Robert Sietsema recently walked around and recorded the letter grades of the 150 restaurants he passed. Seventy-six percent got As; 8 percent (two restaurants) got Bs, and one had a C (there were also three Grade Pending notices). Apparently he didnt pass by Obama Fried Chicken in Harlem, because according to the Health Departments website, it was closed last week with a whopping 115 violation points (thats almost 100 points past the C mark!). They were doled out owing to live roaches and flies, evidence of rats, inadequate personal hygiene, temperature violations, and so on. Apparently naming yourself after the president doesnt earn you a break from the Health Department.
OBAMA FRIED CHICKEN
110 ST NICHOLAS AVENUE MANHATTAN 10026
1) Hot food item not held at or above 140º F.

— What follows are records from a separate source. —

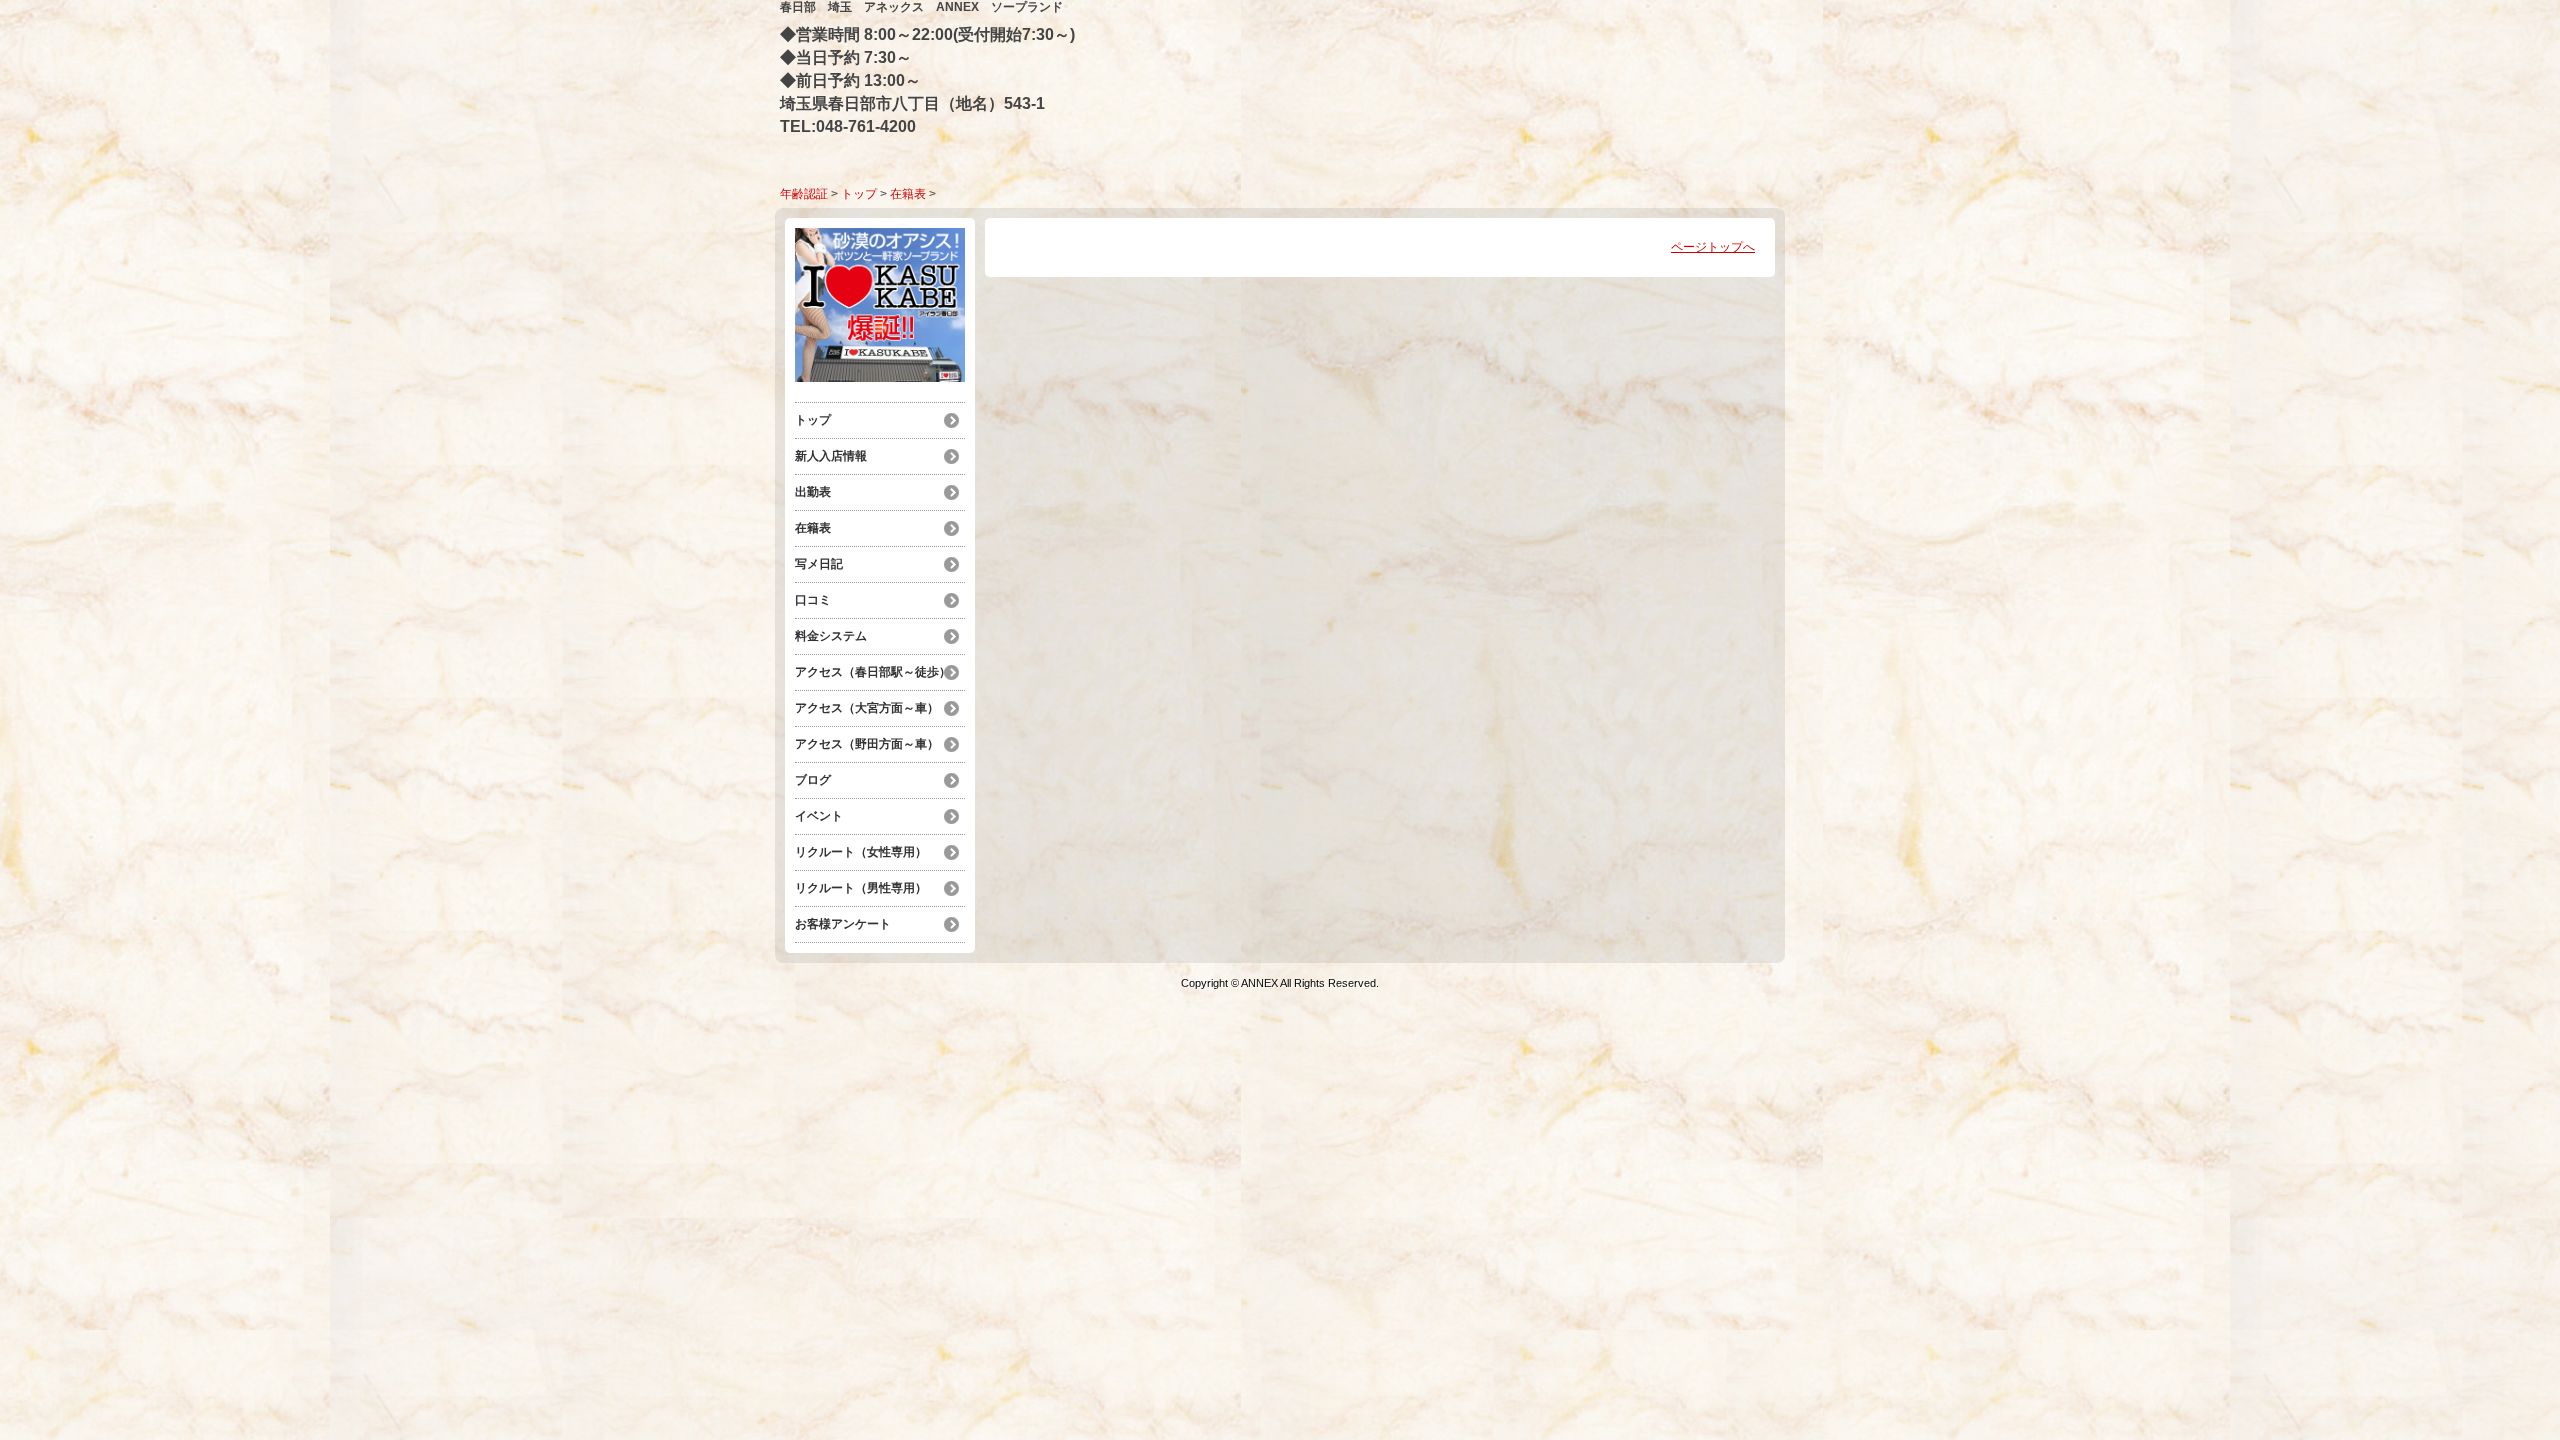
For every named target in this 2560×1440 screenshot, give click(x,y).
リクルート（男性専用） (861, 888)
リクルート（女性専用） (861, 852)
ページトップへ (1713, 247)
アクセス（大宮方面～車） (867, 708)
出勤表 (813, 492)
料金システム (837, 636)
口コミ (813, 600)
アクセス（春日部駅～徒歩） (873, 672)
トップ (859, 194)
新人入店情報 (831, 456)
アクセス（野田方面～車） (867, 744)
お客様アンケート (843, 924)
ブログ (813, 780)
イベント (819, 816)
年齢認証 (804, 194)
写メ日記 (819, 564)
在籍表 (908, 194)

2) Cold food item held above 41º F (smoked fish and reduced oxygen packaged foods above 38 ºF) except during necessary preparation.
3) Food Protection Certificate not held by supervisor of food operations.
4) Appropriately scaled metal stem-type thermometer or thermocouple not provided or used to evaluate temperatures of potentially hazardous foods during cooking, cooling, reheating and holding.
5) Evidence of rats or live rats present in facility's food and/or non-food areas.
6) Live roaches present in facility's food and/or non-food areas.
7) Filth flies or food/refuse/sewage-associated (FRSA) flies present in facilitys food and/or non-food areas. Filth flies include house flies, little house flies, blow flies, bottle flies and flesh flies. Food/refuse/sewage-associated flies include fruit flies, drain flies and Phorid flies.
8) Hand washing facility not provided in or near food preparation area and toilet room. Hot and cold running water at adequate pressure to enable cleanliness of employees not provided at facility. Soap and an acceptable hand-drying device not provided.
9) Personal cleanliness inadequate. Outer garment soiled with possible contaminant. Effective hair restraint not worn in an area where food is prepared.
10) Food not protected from potential source of contamination during storage, preparation, transportation, display or service.
11) Food contact surface not properly washed, rinsed and sanitized after each use and following any activity when contamination may have occurred.
12) Sanitized equipment or utensil, including in-use food dispensing utensil, improperly used or stored.
13) Facility not vermin proof. Harborage or conditions conducive to attracting vermin to the premises and/or allowing vermin to exist.
14) Covered garbage receptacle not provided or inadequate, except that garbage receptacle may be uncovered during active use. Garbage storage area not properly constructed or maintained; grinder or compactor dirty.
15) Pesticide use not in accordance with label or applicable laws. Prohibited chemical used/stored. Open bait station used.
16) Canned food product observed dented and not segregated from other consumable food items.
17) Non-food contact surface improperly constructed. Unacceptable material used. Non-food contact surface or equipment improperly maintained and/or not properly sealed, raised, spaced or movable to allow accessibility for cleaning on all sides, above and underneath the unit.
18) Food service operation occurring in room used as living or sleeping quarters.
19) Proper sanitization not provided for utensil ware washing operation.